- Type: Machine pistol
- Place of origin: Italy

Production history
- Designer: Carlo Cuppini and Cesare Lercker
- Designed: 1950
- No. built: Approx. 150

Specifications
- Mass: 0.93 kg (2.05 lb)
- Length: 184 mm (7.2 in)
- Barrel length: 104 mm (4.1 in)
- Cartridge: 6.35mm Auto
- Action: Recoil, blowback, open bolt
- Rate of fire: 1200 rpm
- Feed system: 20-round detachable box magazine

= Lercker pistol =

The Lercker was a selective-fire machine pistol developed in Bologna, Italy after the Second World War.

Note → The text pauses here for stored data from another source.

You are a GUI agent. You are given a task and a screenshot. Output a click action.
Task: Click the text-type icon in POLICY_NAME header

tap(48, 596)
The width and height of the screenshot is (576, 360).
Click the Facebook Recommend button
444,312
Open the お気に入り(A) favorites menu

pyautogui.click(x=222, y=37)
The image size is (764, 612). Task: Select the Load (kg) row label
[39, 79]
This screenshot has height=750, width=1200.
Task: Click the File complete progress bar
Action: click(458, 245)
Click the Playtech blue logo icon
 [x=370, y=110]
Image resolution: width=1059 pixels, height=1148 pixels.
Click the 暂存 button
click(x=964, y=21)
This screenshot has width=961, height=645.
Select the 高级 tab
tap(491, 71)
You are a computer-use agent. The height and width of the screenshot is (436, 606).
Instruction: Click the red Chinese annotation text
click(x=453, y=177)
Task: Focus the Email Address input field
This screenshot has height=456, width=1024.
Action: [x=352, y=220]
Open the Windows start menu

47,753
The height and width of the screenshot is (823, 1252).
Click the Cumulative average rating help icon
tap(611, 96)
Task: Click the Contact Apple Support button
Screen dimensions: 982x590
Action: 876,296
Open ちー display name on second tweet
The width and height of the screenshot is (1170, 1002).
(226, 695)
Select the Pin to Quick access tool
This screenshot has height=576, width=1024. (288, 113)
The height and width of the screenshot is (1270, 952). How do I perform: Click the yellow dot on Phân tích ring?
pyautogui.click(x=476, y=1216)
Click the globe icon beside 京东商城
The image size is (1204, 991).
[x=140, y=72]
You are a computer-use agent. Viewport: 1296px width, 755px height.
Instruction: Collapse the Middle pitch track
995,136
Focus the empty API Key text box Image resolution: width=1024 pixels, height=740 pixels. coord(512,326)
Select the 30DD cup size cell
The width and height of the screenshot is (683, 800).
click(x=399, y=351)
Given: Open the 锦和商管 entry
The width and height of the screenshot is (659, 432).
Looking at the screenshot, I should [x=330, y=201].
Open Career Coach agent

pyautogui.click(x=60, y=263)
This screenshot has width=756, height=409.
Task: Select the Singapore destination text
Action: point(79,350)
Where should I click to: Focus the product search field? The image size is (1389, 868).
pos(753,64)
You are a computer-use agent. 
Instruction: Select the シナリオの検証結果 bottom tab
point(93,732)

Designed to appear and operate as a handgun, while firing as a fully automatic weapon, the Lercker was chambered for the 6.35×16mmSR Browning Auto (.25 ACP) cartridge, a small cartridge by post-war standards. The small size of the round helped to facilitate the large magazine capacity; the Lercker could carry 20 rounds in a magazine in the pistol grip (an additional round can not be stored in the chamber, because the weapon fires from an open bolt). The small cartridge also produced much less recoil than larger cartridges such as the 9mm Parabellum, making the weapon easier to control in the selective-fire mode. With a 102 mm (4 in) barrel and an overall length of just 184 mm (7.2 in), the Lercker was a compact design. Unusually for any pistol-type weapon, the Lercker fired from an open bolt for every shot, such that the slide stayed in the retracted position before firing commenced. It was capable of firing at a rate of 1200 rounds per minute, a high figure for the time.

The Lercker was introduced in 1950, but only about 150 of the guns were produced before production ended. The weapon was banned by the Italian government, as it was the functional equivalent of a submachine gun, but small enough to conceal easily.